She sends Amarant letters at regular intervals during her travels, ignoring the grumble-squeaks of the mail-mogs, who complain frequently that the man is equal parts unsociable and hard to find. It seems like a futile hobby to have, writing letters to a self-described loner, especially one whose favorite type of conversation is ‘none at all,’ and, failing the availability of that particular, operates with bluntness, condescension, and grunts as his main vocabulary. But she does it anyway. She knows he receives them (the mogs attest to that much, telling stories of irritated glares and barely-escaped swats), and though the “none at all” rule seems to apply just as much, if not more so, when it comes to written conversation, she continues to write.
He never writes back, except for a single occasion, after a spate of letterless weeks where Freya found herself tired of tossing thoughts into what was in her mind essentially a black hole. It comes to her crumpled and coffee-stained, hardly a letter at all, written on the back of a sun-bleached bounty poster she imagined he had ripped off of a small-town bulletin board.

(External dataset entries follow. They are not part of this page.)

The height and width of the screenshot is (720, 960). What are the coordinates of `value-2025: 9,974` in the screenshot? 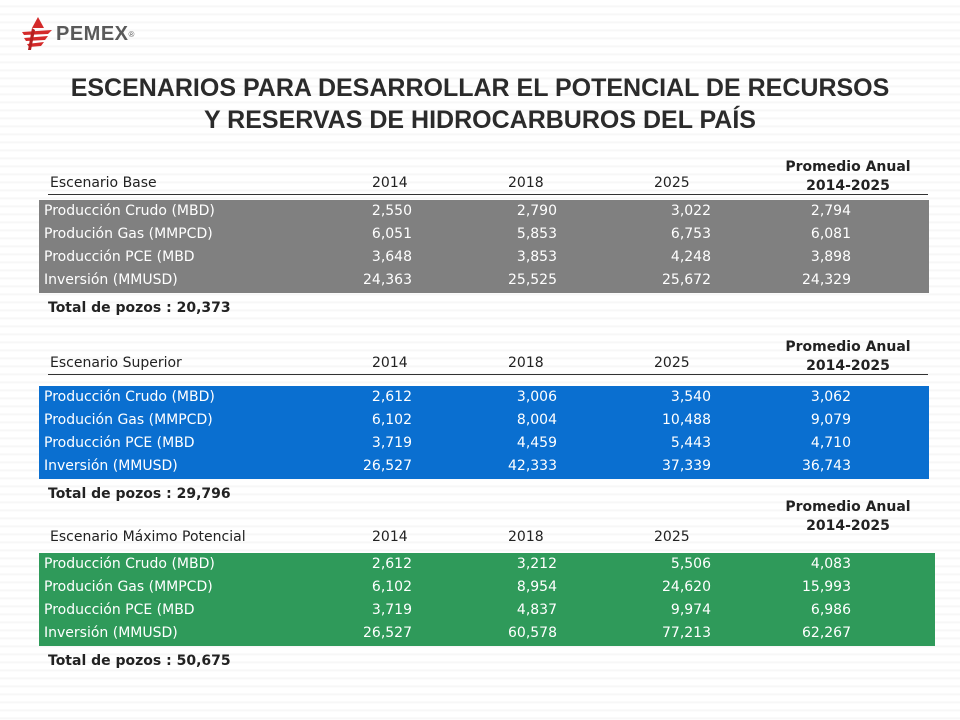 It's located at (690, 610).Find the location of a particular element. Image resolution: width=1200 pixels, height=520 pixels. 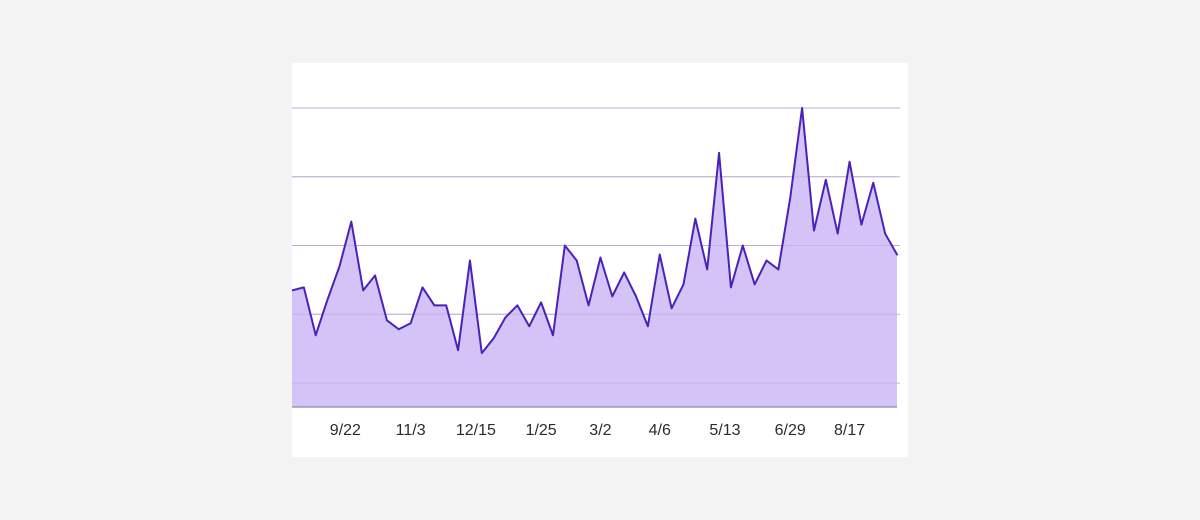

x-tick-label: 8/17 is located at coordinates (850, 430).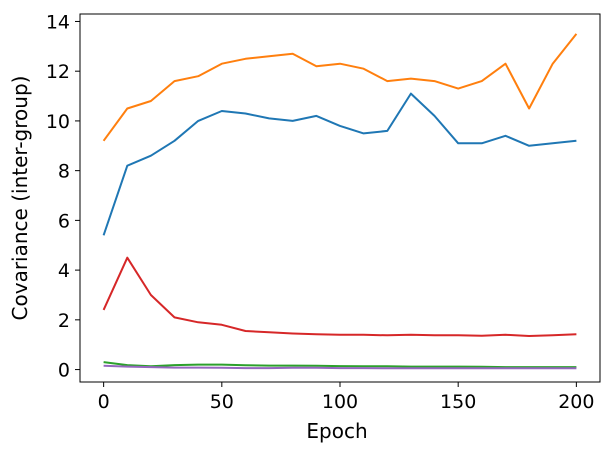 This screenshot has width=612, height=451. I want to click on y-axis-title: Covariance (inter-group), so click(20, 198).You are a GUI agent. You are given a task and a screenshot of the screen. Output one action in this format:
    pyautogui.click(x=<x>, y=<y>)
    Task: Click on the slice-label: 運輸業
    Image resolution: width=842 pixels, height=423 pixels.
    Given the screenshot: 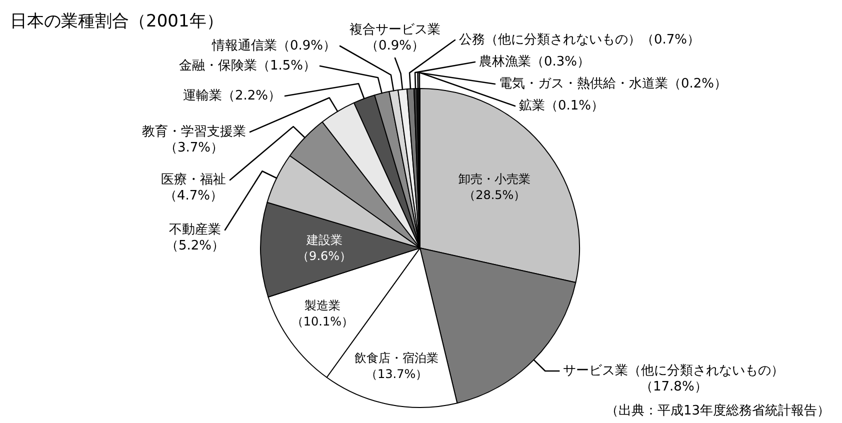 What is the action you would take?
    pyautogui.click(x=202, y=96)
    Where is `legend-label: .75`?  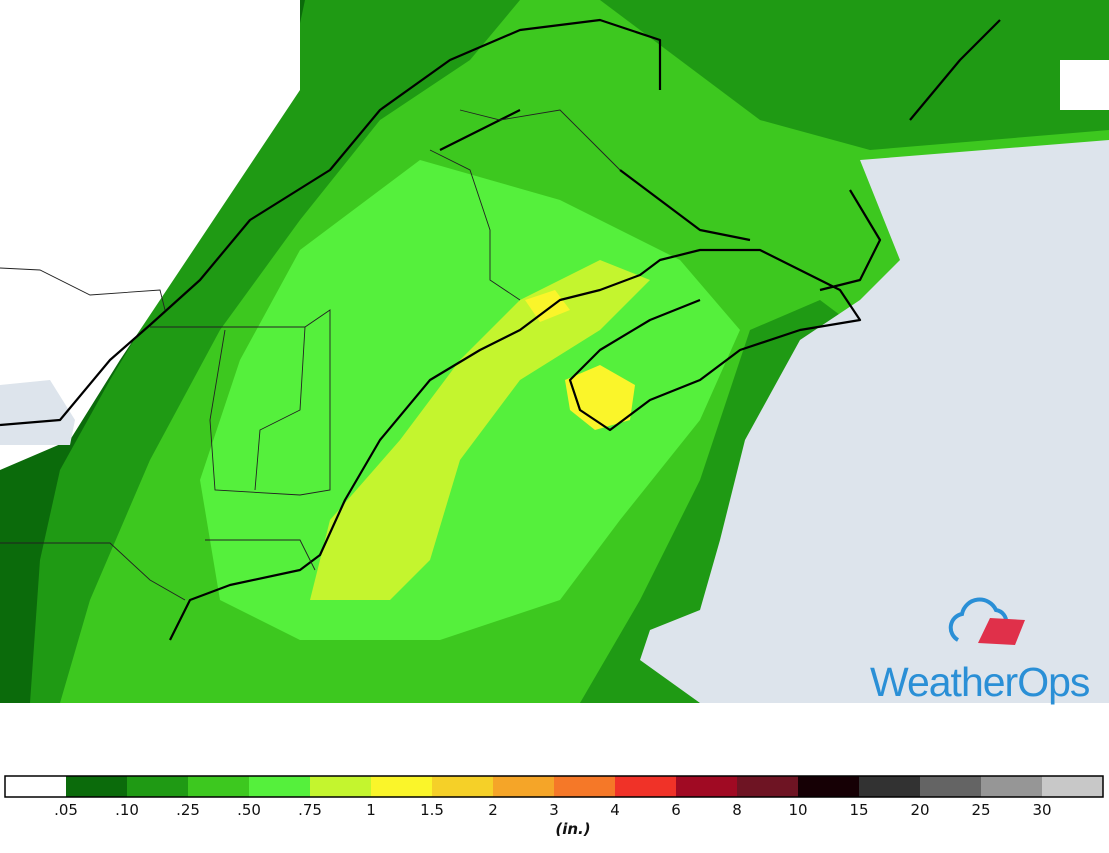 legend-label: .75 is located at coordinates (310, 810).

Three sentences long, the first and last of which suggests her foolishness in words she can imagine grunted.
Nestled between them is a smeared ink scrawl asking if she is still alive and stating briefly that she had better not have gotten herself killed, as he would consider her an embarrassment.
She picks up writing again soon after. He returns to never returning her letters. She never learns if he has opened a single envelope from her, but has come to accept that that is hardly the point. He may never read those letters, but he always receives them. That is reason enough for her to send them.